The study found that the two greatest risk factors for developing PTSD were not having both birth parents living at home and having a pre-existing mental illness. Behavioral disorders and mood/anxiety disorders made teens particularly vulnerable. Of the 6,500 teens whose data was studied, 4.7 percent met the diagnostic criteria for PTSD. Girls (7.3 percent) were more at risk than boys (2.2 percent).

Experiencing personal violence was also a strong predictor for PTSD in teens. The condition showed up in 39 percent of teen rape victims and 25 percent of those who’d been physically abused by a member of the household.
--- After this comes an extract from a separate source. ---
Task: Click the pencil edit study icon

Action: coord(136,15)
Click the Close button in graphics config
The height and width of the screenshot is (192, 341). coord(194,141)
National studies reveal that three to 15 percent of girls and one to six percent of boys will develop PTSD, although these rates can be higher for specific types of life traumas.

When a teen experiences PTSD symptoms they usually dissipate with the passing of time.  However, some will continue to have symptoms long-term unless they receive treatment. Teens usually demonstrate more aggressive symptoms than either children or adults with PTSD, but there are effective means of dealing with the condition.

Cognitive behavioral therapy that is trauma-focused helps teach stress-lowering skills and re-adjusts worried thought patterns and beliefs. In the immediate aftermath of violence or natural disaster, psychiatric first aid has been successfully employed to reassure young people that it is quite normal to experience the emotions they may be feeling. The aid also helps teens to learn new problem-solving practices and calming techniques.